Estas cucarachas tienen una finalidad muy distinta: la de terminar convirtiéndose en productos medicinales elaborados por la compañía farmacéutica Haoyisheng, también conocida como Good Doctor. De sus restos (previamente lavados y secados) se extraen nutrientes, que se usan para elaborar medicinas.

Una de las granjas de cucarachas las usa para crear medicinas.

Aunque no hemos encontrado evidencias científicas que lo avalen, desde la farmacéutica señalan que millones de pacientes con enfermedades respiratorias y gástricas, entre otras, sanaron gracias a estos tratamientos. Se está estudiando, además, la posibilidad de usar estos ingredientes para desarrollar productos cosméticos.

Como era de esperar, la compañía no pregona a los cuatro vientos que su ingrediente estrella es polvo de cucarachas. De hecho, en su etiqueta señalan que es Periplaneta americana, el nombre científico de la cucaracha americana. El tipo de insecto que crían en estas granjas y que es la especie de color rojo que puede encontrarse en algunas regiones de España.

Criaderos optimizados gracias a la Inteligencia Artificial

Para asegurar que las cucarachas sobrevivan en las mejores condiciones, se mantienen en espacios húmedos, calientes y oscuros. La instalación de Sichuan, además, está controlada por un sistema que cuenta con inteligencia artificial y recopila y analiza constantemente más de 80 categorías de datos relativos a la humedad, la temperatura, el suministro de alimentos y el consumo.

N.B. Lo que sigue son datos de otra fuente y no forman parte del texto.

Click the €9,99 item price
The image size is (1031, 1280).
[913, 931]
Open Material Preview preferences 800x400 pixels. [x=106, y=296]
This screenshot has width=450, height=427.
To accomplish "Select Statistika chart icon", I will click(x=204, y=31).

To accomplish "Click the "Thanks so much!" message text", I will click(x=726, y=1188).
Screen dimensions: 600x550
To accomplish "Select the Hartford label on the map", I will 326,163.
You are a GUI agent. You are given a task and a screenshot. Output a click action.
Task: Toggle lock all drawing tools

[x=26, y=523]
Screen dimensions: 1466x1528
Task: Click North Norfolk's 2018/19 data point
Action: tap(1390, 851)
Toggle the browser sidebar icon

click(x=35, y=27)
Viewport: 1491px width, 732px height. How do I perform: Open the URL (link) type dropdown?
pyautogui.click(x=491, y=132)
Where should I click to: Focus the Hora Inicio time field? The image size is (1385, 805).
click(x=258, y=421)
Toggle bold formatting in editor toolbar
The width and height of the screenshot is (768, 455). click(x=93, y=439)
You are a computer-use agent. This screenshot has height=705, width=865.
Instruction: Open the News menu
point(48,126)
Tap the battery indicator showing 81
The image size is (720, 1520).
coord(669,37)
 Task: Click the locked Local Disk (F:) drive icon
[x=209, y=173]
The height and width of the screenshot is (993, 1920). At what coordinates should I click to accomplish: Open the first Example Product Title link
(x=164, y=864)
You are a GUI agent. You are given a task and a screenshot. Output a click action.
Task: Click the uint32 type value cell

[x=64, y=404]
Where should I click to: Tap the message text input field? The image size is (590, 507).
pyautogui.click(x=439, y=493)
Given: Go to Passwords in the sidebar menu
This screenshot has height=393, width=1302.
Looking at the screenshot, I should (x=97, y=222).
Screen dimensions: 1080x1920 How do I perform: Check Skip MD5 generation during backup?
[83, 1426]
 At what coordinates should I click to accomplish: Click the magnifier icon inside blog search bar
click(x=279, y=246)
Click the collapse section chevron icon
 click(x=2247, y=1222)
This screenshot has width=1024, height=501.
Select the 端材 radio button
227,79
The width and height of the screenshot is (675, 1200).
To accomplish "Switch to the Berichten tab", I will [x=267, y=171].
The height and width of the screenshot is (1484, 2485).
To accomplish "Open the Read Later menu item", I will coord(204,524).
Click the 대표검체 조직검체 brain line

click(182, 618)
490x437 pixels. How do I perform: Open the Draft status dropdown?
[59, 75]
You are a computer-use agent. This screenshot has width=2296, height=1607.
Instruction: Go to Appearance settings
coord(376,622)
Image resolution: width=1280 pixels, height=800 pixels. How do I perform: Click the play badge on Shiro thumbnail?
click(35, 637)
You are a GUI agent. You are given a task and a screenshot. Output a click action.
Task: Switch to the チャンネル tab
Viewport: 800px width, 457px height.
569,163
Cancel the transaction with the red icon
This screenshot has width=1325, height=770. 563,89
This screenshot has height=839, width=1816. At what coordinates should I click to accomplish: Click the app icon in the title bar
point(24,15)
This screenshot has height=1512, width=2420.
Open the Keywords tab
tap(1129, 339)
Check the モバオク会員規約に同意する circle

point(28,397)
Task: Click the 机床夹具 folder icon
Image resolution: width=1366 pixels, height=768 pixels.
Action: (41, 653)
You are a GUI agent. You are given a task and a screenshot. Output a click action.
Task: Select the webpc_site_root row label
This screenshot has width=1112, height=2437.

Gracias a este sistema se controla cómo crecen y evolucionan las cucarachas para optimizar su producción. Esta granja (la que provee a la farmacéutica Good Doctor) lleva en funcionamiento más de dos décadas. Y, hasta el momento, ha generado beneficios de más 600 millones de dólares.

¿Y si se escapan de las granjas de cucarachas?

Es, sin duda, una pregunta inevitable. Sobre todo teniendo en cuenta que estos insectos se multiplican rápidamente y pueden transmitir diferentes enfermedades de tipo bacteriológico, viral y fúngico. Con el clima cálido y lluvioso de Sichuan, por ejemplo, podrían sobrevivir sin problema y generar plagas.  

Sin embargo, desde la planta señalan que cuentan con efectivos sistemas de seguridad. Tres compuertas cerradas y un foso lleno de agua y peces separan las cucarachas del exterior. En caso de que los insectos consiguiesen escapar de alguna manera, caerían al foso y terminarían siendo alimento para los peces. Algo que, suponemos, tranquilizará a los vecinos.

La fuga masiva en las granjas de cucarachas podría generar plagas y dañar los ecosistemas cercanos a las granjas.

Los de las provincias de Shandong y Sichuan no son los únicos ejemplos de criaderos de cucarachas de China. Se trata, en realidad, de un tipo de negocio que se está expandiendo y llamando la atención de inversores y emprendedores.

Quién sabe. Puede que la solución al problema de la gestión de residuos haya estado en nuestras alcantarillas durante todo este tiempo. Y que las granjas de cucarachas se generalicen. Daría, por lo menos, para alguna que otra película de ciencia ficción.